• _WORK INSTRUCTIONS_:
Line by line, copy the records below exactly.
[RECORDED INFORMATION Boundary: Start]
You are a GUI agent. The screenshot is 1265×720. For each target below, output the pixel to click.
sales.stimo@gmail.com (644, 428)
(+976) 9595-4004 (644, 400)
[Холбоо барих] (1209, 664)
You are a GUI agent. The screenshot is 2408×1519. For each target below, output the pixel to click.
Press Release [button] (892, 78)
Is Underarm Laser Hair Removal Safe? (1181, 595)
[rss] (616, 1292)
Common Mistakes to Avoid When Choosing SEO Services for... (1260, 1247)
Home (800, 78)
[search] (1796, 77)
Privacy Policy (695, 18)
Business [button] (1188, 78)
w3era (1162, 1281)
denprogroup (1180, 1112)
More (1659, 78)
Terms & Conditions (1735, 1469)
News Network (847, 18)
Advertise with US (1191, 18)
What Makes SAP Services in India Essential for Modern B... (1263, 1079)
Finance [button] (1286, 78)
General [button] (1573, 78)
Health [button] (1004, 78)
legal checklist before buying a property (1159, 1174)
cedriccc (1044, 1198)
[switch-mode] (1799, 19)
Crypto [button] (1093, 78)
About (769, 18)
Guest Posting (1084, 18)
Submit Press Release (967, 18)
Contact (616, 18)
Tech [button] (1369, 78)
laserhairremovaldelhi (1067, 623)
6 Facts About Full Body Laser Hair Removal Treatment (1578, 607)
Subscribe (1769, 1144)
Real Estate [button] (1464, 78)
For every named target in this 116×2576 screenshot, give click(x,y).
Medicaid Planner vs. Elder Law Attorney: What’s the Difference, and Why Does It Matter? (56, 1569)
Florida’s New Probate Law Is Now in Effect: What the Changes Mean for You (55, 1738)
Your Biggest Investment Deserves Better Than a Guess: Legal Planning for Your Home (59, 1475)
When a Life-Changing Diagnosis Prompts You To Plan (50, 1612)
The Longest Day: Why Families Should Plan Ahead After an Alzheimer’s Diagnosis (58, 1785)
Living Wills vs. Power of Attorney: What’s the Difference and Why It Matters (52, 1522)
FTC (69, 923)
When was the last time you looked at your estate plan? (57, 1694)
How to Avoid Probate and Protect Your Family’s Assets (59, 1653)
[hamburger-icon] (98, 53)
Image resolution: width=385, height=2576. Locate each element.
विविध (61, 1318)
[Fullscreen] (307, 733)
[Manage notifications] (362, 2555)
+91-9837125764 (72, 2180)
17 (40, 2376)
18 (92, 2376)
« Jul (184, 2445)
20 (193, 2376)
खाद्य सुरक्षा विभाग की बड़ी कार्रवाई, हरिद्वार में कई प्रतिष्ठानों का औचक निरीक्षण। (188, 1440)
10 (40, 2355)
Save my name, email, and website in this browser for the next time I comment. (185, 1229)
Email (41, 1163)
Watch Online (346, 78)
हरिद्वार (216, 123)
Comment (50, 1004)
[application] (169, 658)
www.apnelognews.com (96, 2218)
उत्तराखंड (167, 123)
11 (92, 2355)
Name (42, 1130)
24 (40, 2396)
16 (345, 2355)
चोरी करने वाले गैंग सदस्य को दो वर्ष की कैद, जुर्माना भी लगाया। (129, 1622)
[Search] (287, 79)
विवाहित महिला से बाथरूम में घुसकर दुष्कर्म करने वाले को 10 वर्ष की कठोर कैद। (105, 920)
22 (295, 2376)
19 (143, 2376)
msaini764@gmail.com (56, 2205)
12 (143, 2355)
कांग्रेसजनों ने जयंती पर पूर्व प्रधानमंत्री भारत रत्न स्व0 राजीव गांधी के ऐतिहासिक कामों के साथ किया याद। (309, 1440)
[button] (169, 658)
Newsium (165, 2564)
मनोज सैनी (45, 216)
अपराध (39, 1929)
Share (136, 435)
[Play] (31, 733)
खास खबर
[RECORDED INFORMATION Boundary: End]
• _EXERCISE RESULT_:
You are a GUI agent. The screenshot is 1265×720. For each target below, output the pixel to click.
sales.stimo@gmail.com (644, 428)
(+976) 9595-4004 (644, 400)
[Холбоо барих] (1209, 664)
You are a GUI agent. The screenshot is 2408×1519. For each target below, output the pixel to click.
Press Release [button] (892, 78)
Is Underarm Laser Hair Removal Safe? (1181, 595)
[rss] (616, 1292)
Common Mistakes to Avoid When Choosing SEO Services for... (1260, 1247)
Home (800, 78)
[search] (1796, 77)
Privacy Policy (695, 18)
Business [button] (1188, 78)
w3era (1162, 1281)
denprogroup (1180, 1112)
More (1659, 78)
Terms & Conditions (1735, 1469)
News Network (847, 18)
Advertise with US (1191, 18)
What Makes SAP Services in India Essential for Modern B... (1263, 1079)
Finance [button] (1286, 78)
General [button] (1573, 78)
Health [button] (1004, 78)
legal checklist before buying a property (1159, 1174)
cedriccc (1044, 1198)
[switch-mode] (1799, 19)
Crypto [button] (1093, 78)
About (769, 18)
Guest Posting (1084, 18)
Submit Press Release (967, 18)
Contact (616, 18)
Tech [button] (1369, 78)
laserhairremovaldelhi (1067, 623)
6 Facts About Full Body Laser Hair Removal Treatment (1578, 607)
Subscribe (1769, 1144)
Real Estate [button] (1464, 78)
For every named target in this 116×2576 screenshot, give click(x,y).
Medicaid Planner vs. Elder Law Attorney: What’s the Difference, and Why Does It Matter? (56, 1569)
Florida’s New Probate Law Is Now in Effect: What the Changes Mean for You (55, 1738)
Your Biggest Investment Deserves Better Than a Guess: Legal Planning for Your Home (59, 1475)
When a Life-Changing Diagnosis Prompts You To Plan (50, 1612)
The Longest Day: Why Families Should Plan Ahead After an Alzheimer’s Diagnosis (58, 1785)
Living Wills vs. Power of Attorney: What’s the Difference and Why It Matters (52, 1522)
FTC (69, 923)
When was the last time you looked at your estate plan? (57, 1694)
How to Avoid Probate and Protect Your Family’s Assets (59, 1653)
[hamburger-icon] (98, 53)
Image resolution: width=385, height=2576. Locate each element.
विविध (61, 1318)
[Fullscreen] (307, 733)
[Manage notifications] (362, 2555)
+91-9837125764 (72, 2180)
17 (40, 2376)
18 (92, 2376)
« Jul (184, 2445)
20 (193, 2376)
खाद्य सुरक्षा विभाग की बड़ी कार्रवाई, हरिद्वार में कई प्रतिष्ठानों का औचक निरीक्षण। (188, 1440)
10 (40, 2355)
Save my name, email, and website in this browser for the next time I comment. (185, 1229)
Email (41, 1163)
Watch Online (346, 78)
हरिद्वार (216, 123)
Comment (50, 1004)
[application] (169, 658)
www.apnelognews.com (96, 2218)
उत्तराखंड (167, 123)
11 (92, 2355)
Name (42, 1130)
24 (40, 2396)
16 (345, 2355)
चोरी करने वाले गैंग सदस्य को दो वर्ष की कैद, जुर्माना भी लगाया। (129, 1622)
[Search] (287, 79)
विवाहित महिला से बाथरूम में घुसकर दुष्कर्म करने वाले को 10 वर्ष की कठोर कैद। (105, 920)
22 (295, 2376)
19 (143, 2376)
msaini764@gmail.com (56, 2205)
12 (143, 2355)
कांग्रेसजनों ने जयंती पर पूर्व प्रधानमंत्री भारत रत्न स्व0 राजीव गांधी के ऐतिहासिक कामों के साथ किया याद। (309, 1440)
[button] (169, 658)
Newsium (165, 2564)
मनोज सैनी (45, 216)
अपराध (39, 1929)
Share (136, 435)
[Play] (31, 733)
खास खबर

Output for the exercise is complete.